What emotion updates the models that have little colour or presence but are vital to navigating the environment or identifying possible prey, or a new bakers in a moment when you are not hungry? What emotion deals with a very new, ‘out of place or time’ experience? What emotion can do the mundane and backroom work but at the same time be strong enough to command focussed attention when matters get confusing and before ‘threat’ and ‘difficulty’ muscle in? The simple perceptual model behind the bio-chemistry of the emotion of interest can be summed up in the question, is this unpredicted? As every detail of our lives carries ‘unprediction’ it is a busy emotion. We feel that ‘interest’ is always with us and so much part of our experience that it is a universal ‘expectation’ of being human rather than being about a quality of our ability to engage.

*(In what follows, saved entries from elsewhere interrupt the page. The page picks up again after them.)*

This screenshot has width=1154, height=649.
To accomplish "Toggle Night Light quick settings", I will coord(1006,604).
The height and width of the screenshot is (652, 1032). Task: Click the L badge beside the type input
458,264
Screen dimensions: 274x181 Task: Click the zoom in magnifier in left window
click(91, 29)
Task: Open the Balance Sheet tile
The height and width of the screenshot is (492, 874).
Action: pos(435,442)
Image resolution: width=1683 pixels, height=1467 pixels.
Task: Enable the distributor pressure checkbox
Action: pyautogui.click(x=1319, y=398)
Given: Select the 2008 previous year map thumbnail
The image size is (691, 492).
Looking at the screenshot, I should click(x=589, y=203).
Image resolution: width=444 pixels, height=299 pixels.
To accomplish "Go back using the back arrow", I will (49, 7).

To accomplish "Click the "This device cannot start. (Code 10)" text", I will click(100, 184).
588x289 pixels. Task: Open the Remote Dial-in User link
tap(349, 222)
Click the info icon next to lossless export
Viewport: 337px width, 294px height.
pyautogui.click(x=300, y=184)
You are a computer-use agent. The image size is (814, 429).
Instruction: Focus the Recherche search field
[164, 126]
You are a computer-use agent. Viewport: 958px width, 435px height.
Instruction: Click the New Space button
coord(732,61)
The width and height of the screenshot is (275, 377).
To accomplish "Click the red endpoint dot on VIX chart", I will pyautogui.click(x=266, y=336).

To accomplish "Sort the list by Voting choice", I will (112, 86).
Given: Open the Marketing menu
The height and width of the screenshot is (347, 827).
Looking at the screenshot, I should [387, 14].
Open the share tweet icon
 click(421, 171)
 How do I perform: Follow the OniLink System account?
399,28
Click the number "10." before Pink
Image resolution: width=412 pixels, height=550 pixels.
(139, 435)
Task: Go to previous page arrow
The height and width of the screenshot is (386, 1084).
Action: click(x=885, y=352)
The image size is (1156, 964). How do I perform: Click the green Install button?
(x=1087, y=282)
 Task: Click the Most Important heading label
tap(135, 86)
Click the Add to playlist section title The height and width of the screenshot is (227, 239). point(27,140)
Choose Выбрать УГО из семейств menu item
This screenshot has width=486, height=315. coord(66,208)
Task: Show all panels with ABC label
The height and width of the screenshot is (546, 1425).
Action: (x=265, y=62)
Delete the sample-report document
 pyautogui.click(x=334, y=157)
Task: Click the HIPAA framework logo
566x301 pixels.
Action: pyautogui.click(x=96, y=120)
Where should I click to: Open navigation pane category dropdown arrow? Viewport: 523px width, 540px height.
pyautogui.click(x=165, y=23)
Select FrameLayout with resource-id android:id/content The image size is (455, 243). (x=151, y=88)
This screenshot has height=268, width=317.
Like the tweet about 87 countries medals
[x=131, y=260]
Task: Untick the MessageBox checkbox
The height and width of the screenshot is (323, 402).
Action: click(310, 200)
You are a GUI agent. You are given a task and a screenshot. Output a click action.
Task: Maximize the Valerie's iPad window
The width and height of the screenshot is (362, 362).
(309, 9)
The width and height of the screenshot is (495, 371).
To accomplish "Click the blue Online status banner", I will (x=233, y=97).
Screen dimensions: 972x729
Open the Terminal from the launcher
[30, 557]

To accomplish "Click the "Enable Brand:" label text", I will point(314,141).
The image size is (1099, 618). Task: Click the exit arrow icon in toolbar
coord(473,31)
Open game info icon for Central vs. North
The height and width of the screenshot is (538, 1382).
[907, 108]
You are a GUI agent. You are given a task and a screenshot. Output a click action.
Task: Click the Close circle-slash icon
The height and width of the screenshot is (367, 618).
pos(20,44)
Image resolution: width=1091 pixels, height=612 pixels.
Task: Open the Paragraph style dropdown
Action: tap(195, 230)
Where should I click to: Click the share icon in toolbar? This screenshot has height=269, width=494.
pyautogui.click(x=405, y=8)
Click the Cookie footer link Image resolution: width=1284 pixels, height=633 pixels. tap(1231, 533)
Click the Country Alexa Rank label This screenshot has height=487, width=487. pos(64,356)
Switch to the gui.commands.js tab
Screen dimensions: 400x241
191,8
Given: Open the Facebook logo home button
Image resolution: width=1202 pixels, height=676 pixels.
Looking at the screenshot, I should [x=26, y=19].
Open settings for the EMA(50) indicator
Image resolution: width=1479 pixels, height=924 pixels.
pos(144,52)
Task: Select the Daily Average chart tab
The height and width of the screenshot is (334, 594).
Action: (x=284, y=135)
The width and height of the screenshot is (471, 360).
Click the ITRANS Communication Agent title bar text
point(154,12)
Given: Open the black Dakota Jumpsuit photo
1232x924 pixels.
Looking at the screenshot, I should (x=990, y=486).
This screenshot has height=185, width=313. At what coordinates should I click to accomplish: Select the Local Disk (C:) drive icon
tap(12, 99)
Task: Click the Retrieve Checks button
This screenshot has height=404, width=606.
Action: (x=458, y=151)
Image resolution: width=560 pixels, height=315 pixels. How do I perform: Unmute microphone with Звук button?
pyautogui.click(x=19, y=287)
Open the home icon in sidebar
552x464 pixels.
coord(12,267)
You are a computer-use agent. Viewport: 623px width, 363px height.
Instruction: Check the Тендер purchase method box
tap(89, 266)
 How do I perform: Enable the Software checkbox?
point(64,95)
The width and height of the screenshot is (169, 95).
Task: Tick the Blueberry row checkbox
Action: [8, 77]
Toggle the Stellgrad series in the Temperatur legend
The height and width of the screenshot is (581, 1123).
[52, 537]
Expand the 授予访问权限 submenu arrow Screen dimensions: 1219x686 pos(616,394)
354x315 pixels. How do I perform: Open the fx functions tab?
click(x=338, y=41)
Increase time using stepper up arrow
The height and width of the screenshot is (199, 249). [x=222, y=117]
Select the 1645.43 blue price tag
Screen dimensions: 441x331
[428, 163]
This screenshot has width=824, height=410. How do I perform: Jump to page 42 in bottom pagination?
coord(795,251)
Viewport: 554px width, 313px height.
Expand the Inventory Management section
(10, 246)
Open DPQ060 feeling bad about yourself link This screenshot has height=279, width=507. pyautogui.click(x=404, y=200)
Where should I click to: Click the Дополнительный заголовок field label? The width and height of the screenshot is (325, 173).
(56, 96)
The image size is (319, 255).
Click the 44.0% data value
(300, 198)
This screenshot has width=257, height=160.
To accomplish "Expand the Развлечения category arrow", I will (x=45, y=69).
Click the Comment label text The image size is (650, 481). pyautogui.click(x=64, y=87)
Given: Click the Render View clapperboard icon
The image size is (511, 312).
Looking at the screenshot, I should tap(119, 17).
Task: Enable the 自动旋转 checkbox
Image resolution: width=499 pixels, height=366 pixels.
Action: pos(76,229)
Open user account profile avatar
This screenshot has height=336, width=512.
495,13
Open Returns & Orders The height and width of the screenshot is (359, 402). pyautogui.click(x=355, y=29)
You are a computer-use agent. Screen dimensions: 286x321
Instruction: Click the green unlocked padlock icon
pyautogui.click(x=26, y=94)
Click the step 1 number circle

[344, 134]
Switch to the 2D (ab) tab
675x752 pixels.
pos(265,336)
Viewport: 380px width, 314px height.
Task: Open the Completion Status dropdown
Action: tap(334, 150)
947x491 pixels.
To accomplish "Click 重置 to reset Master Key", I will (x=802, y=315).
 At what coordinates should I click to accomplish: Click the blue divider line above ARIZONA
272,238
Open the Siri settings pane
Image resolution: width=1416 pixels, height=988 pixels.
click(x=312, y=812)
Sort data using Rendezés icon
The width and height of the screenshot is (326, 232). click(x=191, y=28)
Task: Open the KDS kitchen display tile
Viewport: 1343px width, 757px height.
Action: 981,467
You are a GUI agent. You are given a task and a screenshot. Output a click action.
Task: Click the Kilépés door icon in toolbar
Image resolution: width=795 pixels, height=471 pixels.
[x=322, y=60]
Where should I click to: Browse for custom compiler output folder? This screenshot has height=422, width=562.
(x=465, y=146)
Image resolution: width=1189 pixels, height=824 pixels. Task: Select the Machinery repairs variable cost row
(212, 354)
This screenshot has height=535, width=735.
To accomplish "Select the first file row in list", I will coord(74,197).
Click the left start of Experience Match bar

The ‘predictable’ has no or very low levels of the emotion of interest making the emotion limited in routine encounters. We notice this in our fully engaged lives and call it boredom. We use the word to refer to the absence of interest particularly in a context where other registers are also low i.e. relaxing. The unpredictable and the unexpected move the levels of the emotion of interest up through excitement until reaching the sudden extreme end which we refer to as surprise.
The idea of an emotion that specialises in the ‘unpredictable’, seems like a forced marriage between the abstract and the concrete. Firstly, our position is that embodied conflicted existential truths are the foundation and maintainer of life. Secondly, we can see this clearly with at least one emotion so the initial assumption should be that this is how all emotions operate. We started with the abstract ‘threat’ as the perceptual modeler for apprehension/fear. We found that ‘us’ and crayfish have the same feeling as we both have the same biological register. The word ‘threat’ became concrete because the details of what constitutes a threat to us and to a crayfish have nothing in common. We then found that we could only accurately refer to other emotions by using a serious of similarly abstract terms, ‘difficulty’, ‘loss’ and ‘benefit’. Each one has an animal biological messenger that is felt across the animal kingdom. Our last emotion has brought us to ‘unpredictable’ and to an emotion that we only think of as a feeling when excited or surprised. The key is not what we feel, the biology messenger itself, but the activities of the perceptual modeler that is directly linked to it. It is this that determines the strength of the emotion. It is the momentary strength of the emotion that then determines how it participates in the frighteningly complex moments of each deeply conflicted living animal.
Social emotions
We have seen above that the basic emotions function in the physical and social worlds. The social world is complex beyond description. We can only see bits and pieces and partial changes and movements. There are emotions that we feel and describe that are specifically social in nature. How do we understand their nature? Lets think of the emotions of pride and jealousy. All emotions can only be felt as basic emotions. The biological messenger of pride is satisfied/happy and the biological messenger of jealousy is irritation/anger. The perception modelings in which they are both felt are exclusively social. It is this that makes them social emotions.